Lloyd's is trying to streamline its own processes and make sure underwriters and brokers know exactly what they are signing up to. For starters, it has ordered the market to use a standard form (called a ‘slip') that states basic information about the underlying policy (the names of the client and broker, how much they are insured for and over what period, etc). Most have complied, albeit grudgingly.

Far more controversial is an ongoing overhaul of Lloyd's IT systems that would change the way brokers and underwriters interact. At the moment, brokers often shop for coverage in the vast underwriting room with hard copies of the risk they are trying to place; later they finalise the policies with the underwriters by e-mail (very old policies, of course, are on paper only).

E-mail has drawbacks. First, it is not secure. Second, it is inefficient, since data are not stored in a standard way. Far better, says Lloyd's, to create a single system that everyone can access from their desks. This would make it faster and more secure to hammer out policies. It would also help companies crunch numbers and thus understand their exposures better. Banks built such systems long ago. A year ago Lloyd's hired Iain Saville, who has run such projects at the Bank of England and elsewhere, to head its IT efforts.

Lloyd's new system, called Kinnect, is not much liked or understood. It has cost £50m, but only a paltry number of transactions go through it. Everyone seems to have a different idea for a better and cheaper system. A few even worry that the technology will supersede the face-to-face exchanges between brokers and underwriters—the very essence of the Lloyd's market—though this seems unlikely, especially for complicated risks.

As Lloyd's pours money into Kinnect and into the salaries of managers who peddle its brand and preach the virtues of market discipline, somebody has to pay for it all. To date, Mr Prettejohn has managed costs well.

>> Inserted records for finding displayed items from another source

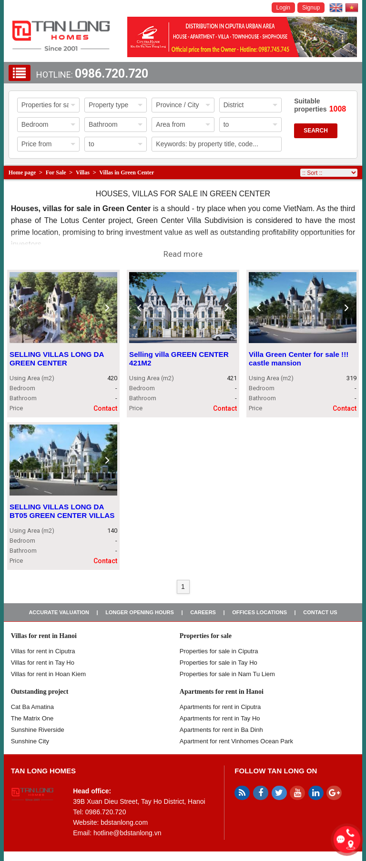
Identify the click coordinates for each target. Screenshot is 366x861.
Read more (183, 254)
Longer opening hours (139, 612)
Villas (83, 172)
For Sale (56, 172)
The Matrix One (32, 718)
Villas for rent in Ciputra (43, 651)
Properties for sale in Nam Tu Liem (227, 674)
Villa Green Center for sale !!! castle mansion (298, 358)
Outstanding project (40, 691)
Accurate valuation (59, 612)
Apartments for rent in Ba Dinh (221, 729)
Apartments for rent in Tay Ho (220, 718)
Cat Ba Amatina (32, 706)
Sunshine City (30, 741)
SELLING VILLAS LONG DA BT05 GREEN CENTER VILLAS (62, 511)
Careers (203, 612)
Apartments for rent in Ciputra (220, 706)
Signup (311, 7)
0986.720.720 (111, 74)
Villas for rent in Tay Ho (42, 662)
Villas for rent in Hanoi (44, 635)
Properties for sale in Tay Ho (218, 662)
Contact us (320, 612)
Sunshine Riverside (37, 729)
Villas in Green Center (126, 172)
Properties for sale (206, 635)
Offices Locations (259, 612)
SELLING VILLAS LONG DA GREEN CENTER (57, 358)
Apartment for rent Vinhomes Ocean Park (236, 741)
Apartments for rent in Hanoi (222, 691)
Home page (22, 172)
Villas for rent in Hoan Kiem (48, 674)
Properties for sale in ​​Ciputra (219, 651)
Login (283, 7)
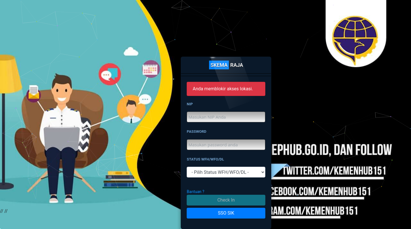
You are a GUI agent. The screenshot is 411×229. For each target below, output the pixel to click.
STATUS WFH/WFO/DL (205, 159)
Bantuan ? (195, 191)
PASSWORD (196, 131)
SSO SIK (226, 213)
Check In (225, 200)
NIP (190, 104)
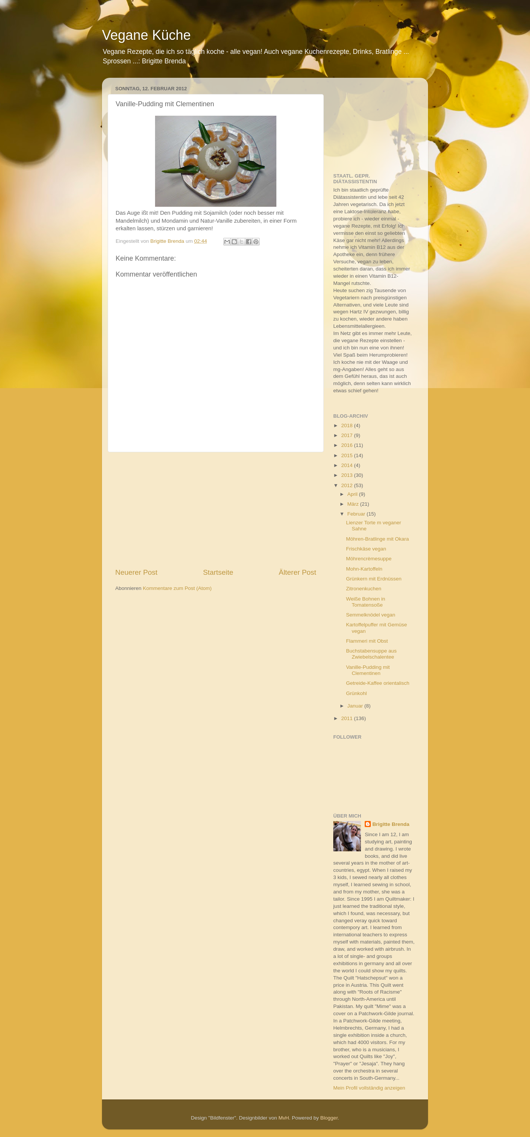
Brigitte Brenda (390, 824)
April (353, 494)
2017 (347, 435)
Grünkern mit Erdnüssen (373, 579)
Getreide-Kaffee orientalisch (377, 683)
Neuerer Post (136, 572)
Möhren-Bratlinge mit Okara (377, 539)
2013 (347, 475)
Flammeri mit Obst (367, 641)
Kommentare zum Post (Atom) (177, 588)
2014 (347, 465)
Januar (355, 706)
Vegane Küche (146, 35)
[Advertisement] (216, 509)
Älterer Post (297, 572)
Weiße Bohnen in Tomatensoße (365, 602)
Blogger (329, 1118)
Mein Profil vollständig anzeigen (369, 1088)
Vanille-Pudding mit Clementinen (368, 670)
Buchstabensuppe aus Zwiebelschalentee (371, 654)
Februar (357, 514)
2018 (347, 425)
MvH (284, 1118)
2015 (347, 455)
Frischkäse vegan (366, 549)
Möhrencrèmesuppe (369, 558)
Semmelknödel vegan (370, 615)
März (353, 504)
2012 (347, 485)
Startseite (218, 572)
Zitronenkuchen (363, 588)
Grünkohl (356, 693)
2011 (347, 718)
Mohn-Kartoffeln (364, 569)
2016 (347, 445)
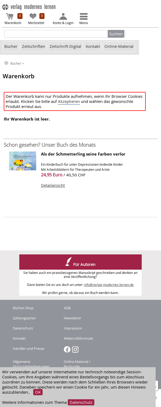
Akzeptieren (69, 101)
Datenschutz (81, 402)
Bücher (10, 46)
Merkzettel (36, 19)
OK (38, 392)
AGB (67, 307)
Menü (83, 19)
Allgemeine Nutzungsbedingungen (31, 364)
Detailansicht (53, 185)
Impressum (73, 328)
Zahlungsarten (24, 318)
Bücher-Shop (23, 307)
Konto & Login (63, 19)
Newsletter (72, 318)
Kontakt (93, 46)
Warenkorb (14, 19)
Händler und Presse (28, 348)
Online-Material (118, 46)
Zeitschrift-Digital (65, 46)
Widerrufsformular (78, 338)
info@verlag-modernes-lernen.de (109, 285)
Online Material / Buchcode (77, 364)
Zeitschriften (33, 46)
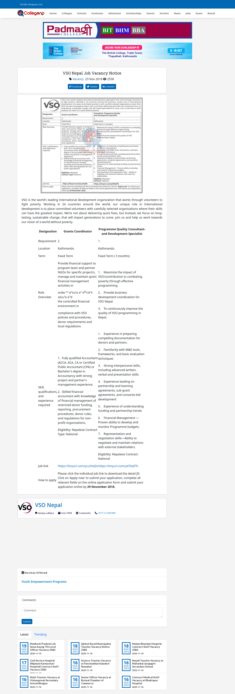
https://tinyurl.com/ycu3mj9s (78, 466)
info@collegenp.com (31, 4)
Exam (199, 13)
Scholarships (133, 13)
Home (53, 13)
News (177, 13)
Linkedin (109, 86)
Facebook (75, 86)
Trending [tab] (40, 634)
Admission (114, 13)
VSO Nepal (48, 504)
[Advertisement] (92, 543)
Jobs (188, 13)
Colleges (67, 13)
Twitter (92, 86)
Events (151, 13)
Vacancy (78, 79)
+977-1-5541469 (107, 512)
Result (211, 13)
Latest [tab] (24, 634)
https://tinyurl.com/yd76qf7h (118, 466)
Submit (27, 621)
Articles (164, 13)
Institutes (97, 13)
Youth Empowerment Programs (44, 581)
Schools (81, 13)
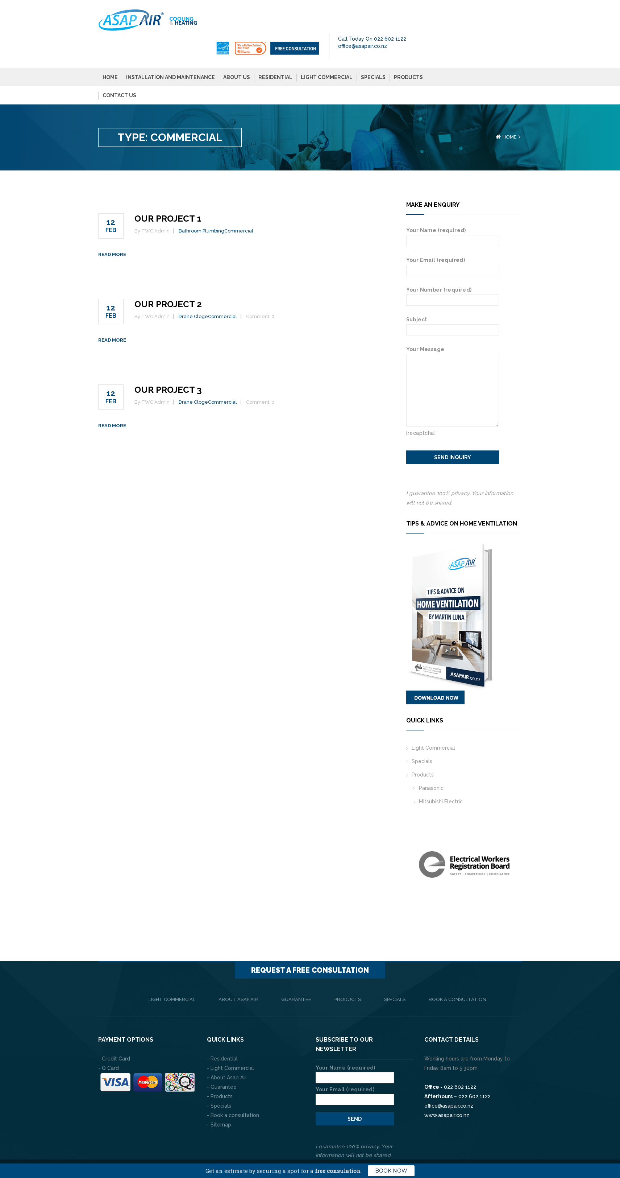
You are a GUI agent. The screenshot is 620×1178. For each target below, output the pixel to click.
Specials (373, 52)
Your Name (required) (452, 210)
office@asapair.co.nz (471, 21)
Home (110, 52)
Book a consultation (457, 974)
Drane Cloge (193, 291)
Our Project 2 (168, 279)
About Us (236, 52)
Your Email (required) (452, 240)
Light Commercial (327, 52)
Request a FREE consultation (310, 945)
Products (408, 52)
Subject (452, 300)
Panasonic (431, 763)
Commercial (238, 206)
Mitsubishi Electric (441, 776)
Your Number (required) (452, 270)
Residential (275, 52)
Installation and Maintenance (170, 52)
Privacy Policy (504, 1149)
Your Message (452, 329)
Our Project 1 (167, 193)
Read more (112, 229)
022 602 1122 (499, 14)
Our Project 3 (168, 364)
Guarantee (296, 974)
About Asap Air (238, 974)
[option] (464, 840)
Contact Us (119, 70)
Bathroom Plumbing (201, 206)
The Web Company (200, 1149)
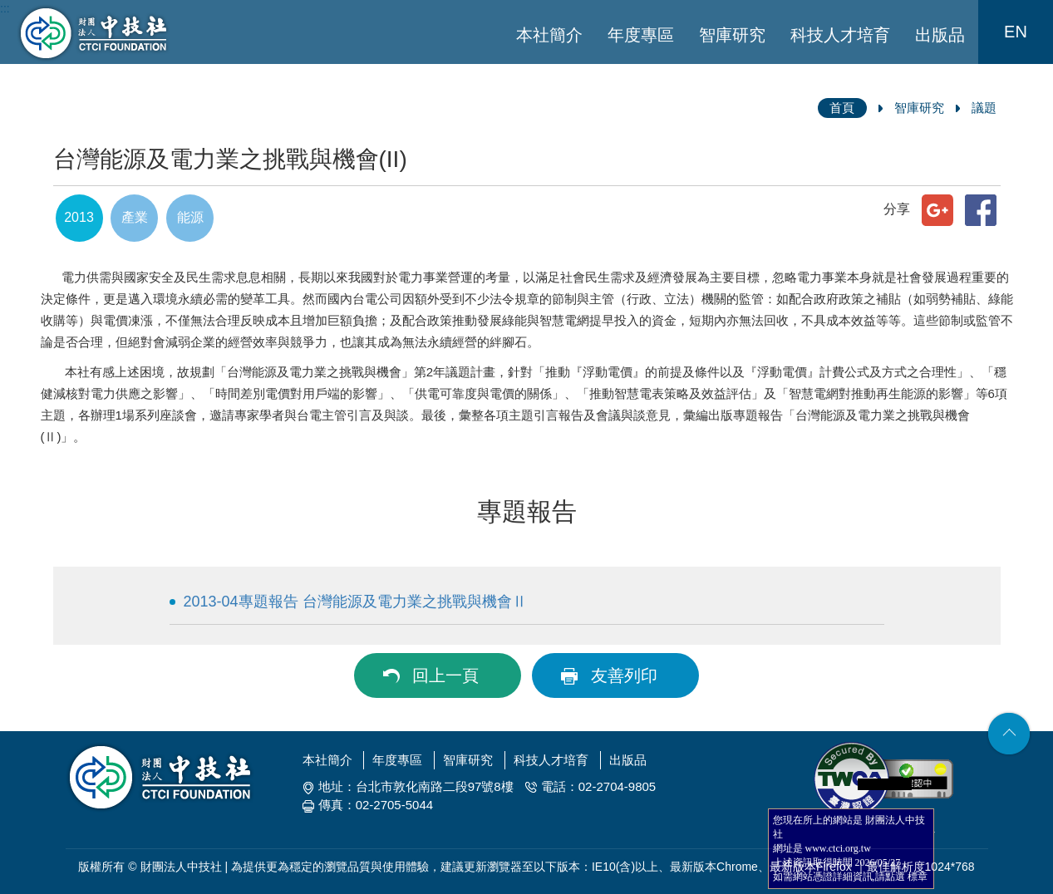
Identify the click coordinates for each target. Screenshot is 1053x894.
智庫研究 (732, 35)
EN (1015, 31)
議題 (984, 108)
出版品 (940, 35)
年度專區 (641, 35)
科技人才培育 (840, 35)
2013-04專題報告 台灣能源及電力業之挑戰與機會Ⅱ (355, 601)
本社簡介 (549, 35)
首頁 (841, 108)
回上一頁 (445, 675)
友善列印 (624, 675)
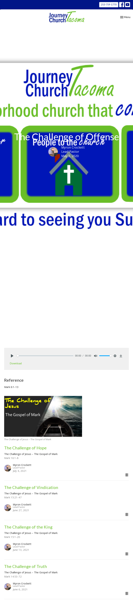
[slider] (45, 355)
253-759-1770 (109, 4)
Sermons (21, 259)
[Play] (12, 356)
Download (16, 363)
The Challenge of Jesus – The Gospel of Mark (56, 259)
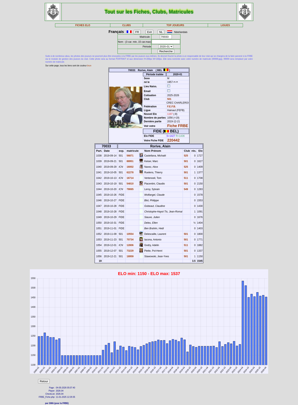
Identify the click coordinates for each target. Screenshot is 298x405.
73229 (129, 250)
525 (185, 155)
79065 (129, 189)
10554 (129, 234)
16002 (129, 166)
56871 (129, 155)
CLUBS (126, 25)
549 (185, 189)
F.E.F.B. (171, 106)
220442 (173, 140)
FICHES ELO (82, 25)
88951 (129, 161)
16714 (129, 178)
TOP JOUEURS (175, 25)
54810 (129, 183)
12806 (129, 245)
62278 (129, 172)
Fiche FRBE (177, 126)
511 (185, 178)
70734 (129, 239)
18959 (129, 256)
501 (169, 99)
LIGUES (225, 25)
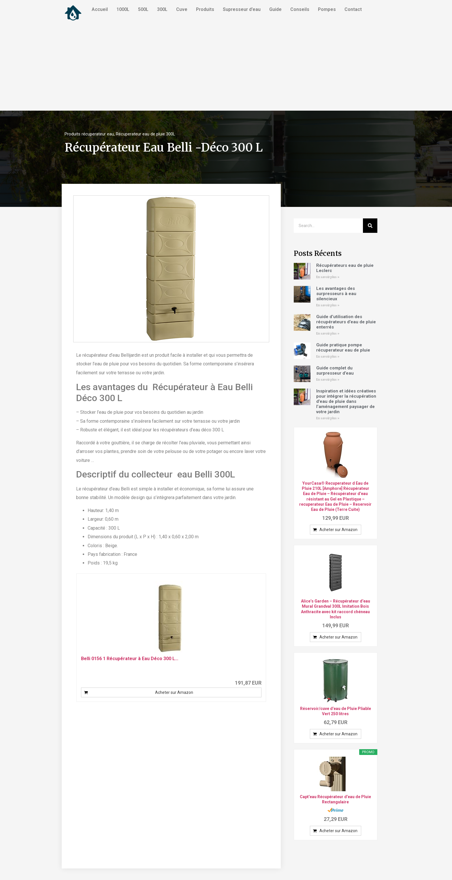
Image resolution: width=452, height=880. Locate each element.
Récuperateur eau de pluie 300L (145, 134)
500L (143, 9)
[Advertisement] (226, 67)
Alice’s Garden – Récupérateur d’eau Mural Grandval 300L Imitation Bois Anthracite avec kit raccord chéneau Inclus (335, 609)
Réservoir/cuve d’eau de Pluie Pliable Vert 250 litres (335, 711)
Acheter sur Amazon (174, 692)
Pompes (327, 9)
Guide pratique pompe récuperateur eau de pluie (343, 347)
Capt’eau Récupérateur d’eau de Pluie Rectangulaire (335, 799)
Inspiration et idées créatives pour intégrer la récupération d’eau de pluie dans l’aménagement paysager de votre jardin (346, 401)
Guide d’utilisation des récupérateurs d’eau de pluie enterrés (346, 322)
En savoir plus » (327, 277)
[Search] (370, 225)
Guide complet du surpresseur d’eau (335, 370)
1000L (122, 9)
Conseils (299, 9)
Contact (353, 9)
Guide (275, 9)
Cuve (181, 9)
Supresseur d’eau (242, 9)
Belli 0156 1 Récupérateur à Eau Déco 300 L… (129, 658)
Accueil (100, 9)
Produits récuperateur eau (89, 134)
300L (162, 9)
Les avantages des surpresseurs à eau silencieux (336, 293)
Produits (205, 9)
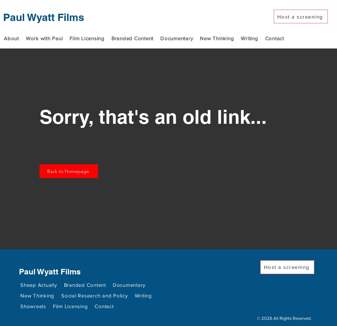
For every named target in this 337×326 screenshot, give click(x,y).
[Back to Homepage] (69, 171)
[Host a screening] (301, 16)
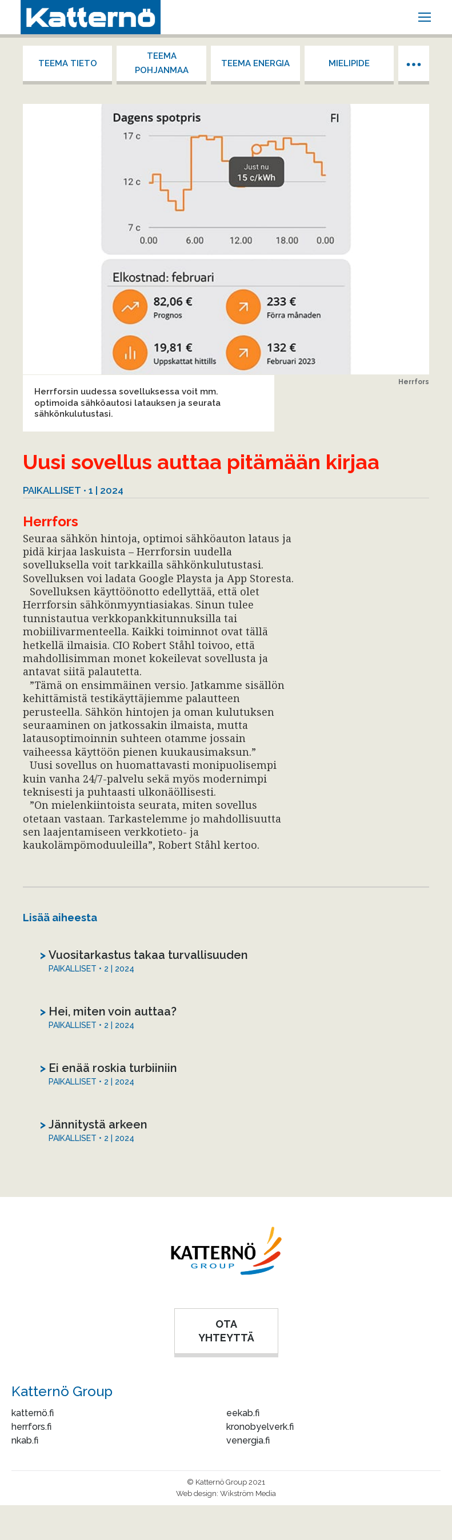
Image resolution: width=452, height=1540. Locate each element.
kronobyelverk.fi (260, 1426)
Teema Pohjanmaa (162, 63)
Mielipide (349, 63)
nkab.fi (24, 1440)
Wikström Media (248, 1493)
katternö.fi (32, 1413)
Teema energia (255, 63)
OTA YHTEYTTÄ (226, 1331)
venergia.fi (248, 1440)
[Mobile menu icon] (424, 17)
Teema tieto (67, 63)
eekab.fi (242, 1413)
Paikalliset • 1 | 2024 (73, 490)
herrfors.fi (31, 1426)
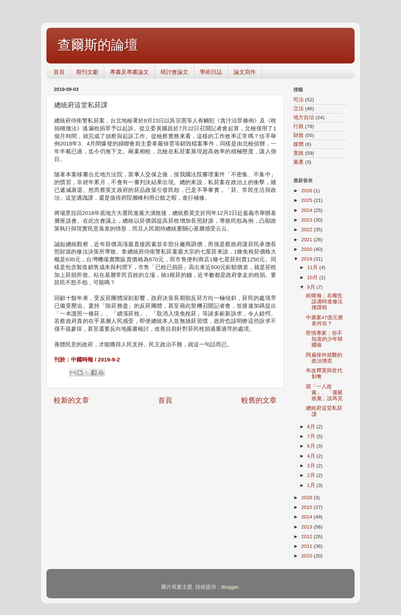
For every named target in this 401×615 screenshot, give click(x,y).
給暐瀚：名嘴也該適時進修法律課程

He has got rid of hundreds of staff jobs and outsourced services such as claims processing. Better technology should bring more savings—eventually.

But Lloyd's is not a cheap place to do business. This is plain in an industry whose margins have fallen in recent decades. Syndicates contribute 0.5% of their premium capacity towards annual operating costs of around £170m. Lloyd's bizarre capital structure creates still more costs. To the annoyance of some syndicate managers, the remaining names are allowed to shift their investments around every year in an auction. This forces syndicates to re-form, and capital to be re-raised, annually. Administrative costs pile up.